Problem to work on:
Search the records below for the word "お守り屋さん限定". Copy each line where it occurs.

─── Supplied material

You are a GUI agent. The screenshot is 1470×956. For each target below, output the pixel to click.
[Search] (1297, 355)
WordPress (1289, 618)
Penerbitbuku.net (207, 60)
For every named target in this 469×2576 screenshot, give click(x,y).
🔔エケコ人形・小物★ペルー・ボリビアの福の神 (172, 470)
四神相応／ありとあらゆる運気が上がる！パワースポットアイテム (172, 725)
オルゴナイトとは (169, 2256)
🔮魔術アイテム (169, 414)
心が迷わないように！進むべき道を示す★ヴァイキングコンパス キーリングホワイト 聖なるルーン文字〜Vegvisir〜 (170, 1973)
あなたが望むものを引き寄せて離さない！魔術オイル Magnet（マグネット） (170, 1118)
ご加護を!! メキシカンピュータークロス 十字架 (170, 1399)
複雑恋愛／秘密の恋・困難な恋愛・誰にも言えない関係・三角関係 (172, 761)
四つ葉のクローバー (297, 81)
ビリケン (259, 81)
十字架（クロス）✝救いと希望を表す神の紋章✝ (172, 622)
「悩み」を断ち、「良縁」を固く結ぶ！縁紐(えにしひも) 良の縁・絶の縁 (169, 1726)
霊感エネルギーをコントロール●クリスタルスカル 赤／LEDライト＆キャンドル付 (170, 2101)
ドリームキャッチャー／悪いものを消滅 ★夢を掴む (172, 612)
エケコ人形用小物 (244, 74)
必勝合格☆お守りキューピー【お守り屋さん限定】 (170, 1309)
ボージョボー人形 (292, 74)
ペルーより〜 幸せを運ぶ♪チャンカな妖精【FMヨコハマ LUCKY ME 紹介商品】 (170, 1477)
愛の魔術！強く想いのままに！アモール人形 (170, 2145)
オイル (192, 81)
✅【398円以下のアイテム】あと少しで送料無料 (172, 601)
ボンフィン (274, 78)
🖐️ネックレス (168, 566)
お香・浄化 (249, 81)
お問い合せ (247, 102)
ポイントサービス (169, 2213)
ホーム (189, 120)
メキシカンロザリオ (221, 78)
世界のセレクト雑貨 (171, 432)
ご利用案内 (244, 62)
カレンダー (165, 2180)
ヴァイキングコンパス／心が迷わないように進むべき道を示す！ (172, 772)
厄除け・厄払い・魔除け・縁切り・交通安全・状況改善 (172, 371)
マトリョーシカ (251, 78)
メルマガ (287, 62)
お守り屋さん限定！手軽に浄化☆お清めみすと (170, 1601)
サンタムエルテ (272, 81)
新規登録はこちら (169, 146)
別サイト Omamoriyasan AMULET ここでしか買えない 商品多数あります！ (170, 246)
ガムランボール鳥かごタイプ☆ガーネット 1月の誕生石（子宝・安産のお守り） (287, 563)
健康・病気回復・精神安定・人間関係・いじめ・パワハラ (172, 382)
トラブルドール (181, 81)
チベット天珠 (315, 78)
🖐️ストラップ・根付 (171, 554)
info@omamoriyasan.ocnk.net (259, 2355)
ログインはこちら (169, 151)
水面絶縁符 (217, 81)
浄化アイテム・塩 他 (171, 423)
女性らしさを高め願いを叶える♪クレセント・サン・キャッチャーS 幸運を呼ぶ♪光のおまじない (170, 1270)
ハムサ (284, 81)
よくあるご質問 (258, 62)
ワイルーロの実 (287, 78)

──────

Exercise output:
必勝合格☆お守りキューピー【お守り屋さん限定】 (170, 1309)
お守り屋さん限定！手軽に浄化☆お清めみすと (170, 1601)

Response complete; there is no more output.